Here the constant term $2$ is the baseline level, the $1\ \mathrm{Hz}$ term is the slow physical change you care about, and the $60\ \mathrm{Hz}$ term is unwanted interference.

The Fourier-transform viewpoint says the signal has energy at three main frequency locations:

• $0\ \mathrm{Hz}$ from the constant offset
• $1\ \mathrm{Hz}$ from the slow temperature variation
• $60\ \mathrm{Hz}$ from the interference

If your goal is to keep the slow trend, a low-pass filter can help because the useful part is at low frequency and the interference is much higher. A cutoff somewhere well above $1\ \mathrm{Hz}$ but well below $60\ \mathrm{Hz}$ would reduce the ripple while leaving the slow change mostly intact.

Now consider sampling. If you sample at $f_s = 20\ \mathrm{Hz}$, then the Nyquist rate is $10\ \mathrm{Hz}$. The $60\ \mathrm{Hz}$ component is above that limit, so the sampled data cannot represent it correctly unless it is removed before sampling. In an ideal aliasing calculation, a $60\ \mathrm{Hz}$ sinusoid sampled at $20\ \mathrm{Hz}$ lands on sample points that repeat exactly, so it can even disappear from the samples. That does not mean the original interference was harmless. It means the sampling process has hidden it in a misleading way.

This example ties the three ideas together:

• the Fourier transform helps you identify the unwanted component
• the filter removes it because it sits in a separate frequency range
• the sampling rule tells you why pre-filtering matters before digitizing

Common mistakes in signal processing

Treating the Fourier transform as a complete picture

Real measurements are finite, noisy, and often changing over time. A frequency plot is useful, but it is still an interpretation of measured data, not a perfect fingerprint of reality.

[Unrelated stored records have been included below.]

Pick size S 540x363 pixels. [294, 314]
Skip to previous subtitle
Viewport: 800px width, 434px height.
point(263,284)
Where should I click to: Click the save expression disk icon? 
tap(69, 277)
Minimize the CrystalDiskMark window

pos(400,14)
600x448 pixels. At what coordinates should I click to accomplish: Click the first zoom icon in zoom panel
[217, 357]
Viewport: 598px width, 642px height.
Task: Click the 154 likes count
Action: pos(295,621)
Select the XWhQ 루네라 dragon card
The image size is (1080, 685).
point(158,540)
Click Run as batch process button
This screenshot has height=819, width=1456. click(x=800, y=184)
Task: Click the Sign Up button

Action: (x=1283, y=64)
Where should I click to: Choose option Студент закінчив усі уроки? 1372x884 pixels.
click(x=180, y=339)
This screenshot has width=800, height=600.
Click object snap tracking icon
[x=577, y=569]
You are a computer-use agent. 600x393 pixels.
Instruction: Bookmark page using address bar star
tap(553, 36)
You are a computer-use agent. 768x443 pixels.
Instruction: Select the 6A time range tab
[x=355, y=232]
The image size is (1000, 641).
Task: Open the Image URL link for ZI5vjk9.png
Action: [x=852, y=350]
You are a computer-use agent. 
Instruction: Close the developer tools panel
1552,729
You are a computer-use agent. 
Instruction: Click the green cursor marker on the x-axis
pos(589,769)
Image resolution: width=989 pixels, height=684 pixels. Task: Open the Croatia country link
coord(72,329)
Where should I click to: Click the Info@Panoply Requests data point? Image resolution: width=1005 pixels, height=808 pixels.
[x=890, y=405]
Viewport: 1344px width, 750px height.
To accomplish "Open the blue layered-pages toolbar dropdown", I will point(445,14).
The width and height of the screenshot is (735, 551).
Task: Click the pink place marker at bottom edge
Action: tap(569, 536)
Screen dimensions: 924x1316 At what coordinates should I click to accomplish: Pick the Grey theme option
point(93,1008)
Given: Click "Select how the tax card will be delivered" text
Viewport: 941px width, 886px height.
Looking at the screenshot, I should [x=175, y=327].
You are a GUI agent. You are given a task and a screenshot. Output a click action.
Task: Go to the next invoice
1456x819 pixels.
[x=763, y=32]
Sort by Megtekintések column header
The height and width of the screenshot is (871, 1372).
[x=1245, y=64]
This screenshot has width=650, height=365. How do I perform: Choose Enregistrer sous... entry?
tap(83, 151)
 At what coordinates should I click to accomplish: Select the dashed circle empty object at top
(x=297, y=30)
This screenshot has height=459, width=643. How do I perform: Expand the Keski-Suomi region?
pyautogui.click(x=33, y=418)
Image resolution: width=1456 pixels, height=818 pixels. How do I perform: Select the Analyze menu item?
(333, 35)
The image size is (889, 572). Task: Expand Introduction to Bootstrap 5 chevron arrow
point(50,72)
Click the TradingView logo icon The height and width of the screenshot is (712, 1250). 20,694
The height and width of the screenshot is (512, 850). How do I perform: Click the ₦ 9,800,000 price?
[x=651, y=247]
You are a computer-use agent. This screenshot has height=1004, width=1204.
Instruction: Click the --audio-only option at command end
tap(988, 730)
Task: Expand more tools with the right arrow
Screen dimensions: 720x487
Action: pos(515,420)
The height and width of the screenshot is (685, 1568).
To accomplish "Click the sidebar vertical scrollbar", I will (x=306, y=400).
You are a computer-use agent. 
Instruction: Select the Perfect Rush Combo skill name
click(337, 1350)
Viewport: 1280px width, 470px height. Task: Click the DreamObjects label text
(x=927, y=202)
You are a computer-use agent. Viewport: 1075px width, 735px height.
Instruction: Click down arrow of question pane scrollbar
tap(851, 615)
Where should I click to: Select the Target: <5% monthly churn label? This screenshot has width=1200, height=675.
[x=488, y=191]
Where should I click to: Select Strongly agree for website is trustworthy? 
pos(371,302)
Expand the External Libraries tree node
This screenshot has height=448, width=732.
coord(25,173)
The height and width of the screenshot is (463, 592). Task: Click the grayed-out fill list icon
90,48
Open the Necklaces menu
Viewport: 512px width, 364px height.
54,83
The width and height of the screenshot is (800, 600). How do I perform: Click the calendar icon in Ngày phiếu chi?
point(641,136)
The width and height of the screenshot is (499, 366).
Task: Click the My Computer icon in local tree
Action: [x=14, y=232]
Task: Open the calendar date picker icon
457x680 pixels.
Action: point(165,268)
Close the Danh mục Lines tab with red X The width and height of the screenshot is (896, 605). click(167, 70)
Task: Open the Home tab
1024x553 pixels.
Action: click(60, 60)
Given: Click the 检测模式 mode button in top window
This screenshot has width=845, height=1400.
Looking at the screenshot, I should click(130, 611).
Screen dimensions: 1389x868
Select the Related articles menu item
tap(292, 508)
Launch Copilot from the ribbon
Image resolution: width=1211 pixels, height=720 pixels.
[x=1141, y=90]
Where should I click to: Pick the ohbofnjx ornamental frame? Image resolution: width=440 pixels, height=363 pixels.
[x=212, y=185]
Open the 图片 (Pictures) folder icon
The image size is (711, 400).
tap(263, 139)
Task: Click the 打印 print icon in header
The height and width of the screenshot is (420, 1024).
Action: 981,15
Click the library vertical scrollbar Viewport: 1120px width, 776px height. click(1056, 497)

Filtering without stating what must be preserved

A low-pass filter reduces high-frequency noise, but it also reduces any real high-frequency signal. A filter is only "good" relative to a clear goal.

Using the Nyquist rate as a comfortable design target

$f_s > 2f_{\max}$ is the ideal minimum condition. In practice, working too close to that limit leaves little room for non-ideal filters and real-world signal content.

Assuming sampling creates information

Sampling only records what is already there. If the rate is too low, digitization does not recover the missing detail later.

Where signal processing is used

Signal processing appears anywhere measurements or waves carry information. In physics and engineering, that includes microphones, seismometers, radio receivers, ECG and EEG instruments, optical detectors, and control systems.

It is especially useful when the raw signal is not directly readable. Instead of staring at a complicated waveform, you use transforms, filters, and sampling rules to turn it into something interpretable.

Try a similar signal processing problem

Take a signal like

$$x(t) = \sin(2\pi \cdot 5\, t) + 0.4\sin(2\pi \cdot 40\, t)$$

Then ask two practical questions: which frequency would a low-pass filter try to keep, and what sampling rate would be comfortably above the Nyquist limit for the full signal? A useful next step is to compare this idea with transfer functions and see how systems shape signals in the frequency domain.